The inaugural show at our new location in West Berkeley, “Beloved California” included 82 paintings, 19 of them new, of rural Northern California by our entire roster of artists:
Kevin Brown, Sharon Calahan, Bill Cone, Kevin Courter, Christin Coy, Mark Farina, Robert Flanary, Paul Kratter, Richard Lindenberg, James McGrew, Terry Miura, Robin Moore, Ernesto Nemesio, Carol Peek, Paul Roehl, and Erik Tiemens.
An essay by Tim Holton accompanied the show, a short version being posted in the gallery and at the bottom of this page, and a longer version on a blog post, here.
Pictures of the November 12 opening are also on the blog post.
Below are the 19 new works that were featured.
Beloved California: Sixteen Painters With a Passion for Place
A Word About Where We Are
“Beloved California” is the work of an under-appreciated but crucially important part of the culture of Northern California—its vibrant and vital community of landscape painters.
I’d like to make an audacious claim for this show and this group of talent: both are highly unconventional.

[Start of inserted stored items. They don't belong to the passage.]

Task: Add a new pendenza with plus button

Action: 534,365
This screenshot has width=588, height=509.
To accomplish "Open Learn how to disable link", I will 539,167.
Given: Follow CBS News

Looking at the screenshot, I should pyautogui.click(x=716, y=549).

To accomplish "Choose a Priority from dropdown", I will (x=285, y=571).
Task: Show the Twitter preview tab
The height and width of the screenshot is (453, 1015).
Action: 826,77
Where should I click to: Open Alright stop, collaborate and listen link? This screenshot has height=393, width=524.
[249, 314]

This claim may sound strange to those for whom nothing seems more conventional than landscape painting—those who regard real Art (with a capital “A”) as a parade of innovations and “vanguard” movements which centuries ago marched across the landscape, did all they could with it, and moved on. “Landscapes have been done—they’re old hat.” Their supposed obsolescence is indeed no more than a meaningless turn of fashion—another arbitrary convention. Call it what you like, I call it ignoring the earth. To those who argue that Art has moved on from landscape painting, that we’re done with pictures of nature, I say, nature will decide when she is done with us.

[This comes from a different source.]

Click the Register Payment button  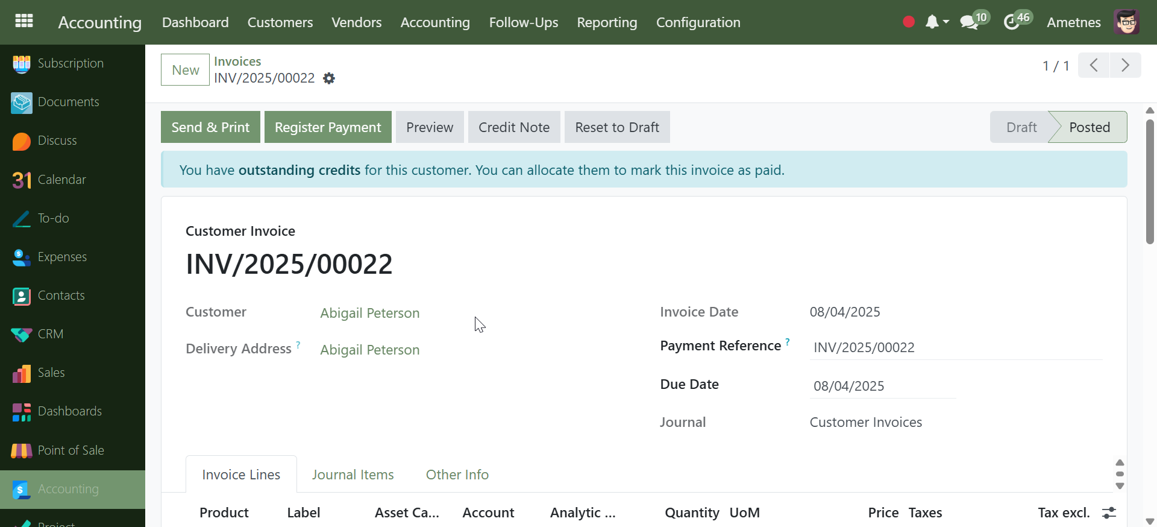click(328, 127)
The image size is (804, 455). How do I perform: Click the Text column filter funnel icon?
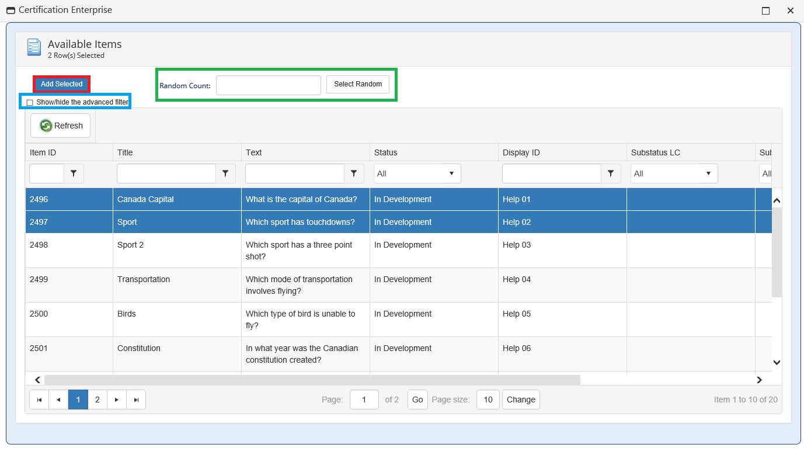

But, some might object, how can something so traditional as landscape painting be considered unconventional? The answer is that tradition and convention are not the same. Conventions are dead, but traditions are living, else they cease to be traditions; conventions are mindless and unseeing, but traditions are alive to the surrounding and changing world.
We do well to drop for a moment our modern love of novelty (or a peculiar notion of novelty that somehow blinds us to nature’s vitality) and consider an immutable truth about art: A painter paints because he or she wants other people to see something. A painting—and an exhibit, as well as a picture frame, by the way—says: Consider this. This matters. In the case of this show, “Beloved California,” what matters is this place where we are—the land before our eyes, the land beneath our feet, the land that feeds and sustains us. What matters first of all is the land itself; but next of all, how we view the land—our humility before it, our consideration and veneration for it, our recognition that the land is our very life. So I and these painters don’t only want you to observe the landscape, nor simply admire the painters’ skills of depiction. We want you to witness this land through deeply, intimately engaged eyes that through the artists’ hands help renew and sustain Californians’ love for our landscape. Consider this. This matters.
If part of the mission of Art is to be visionary, to show a way forward, to break with careless conventions and bad old habits like ignoring the well-being of the earth, California’s tradition of landscape painters does just that. It is a tradition of hope and renewal. These painters are not only capturing the light on the land where we live but are themselves providers of light for the only way ahead—along a path toward greater consideration of the earth, toward living better on the land, toward taking greater care of the particular place on the planet every human community inhabits.
For us, that place is our beloved California.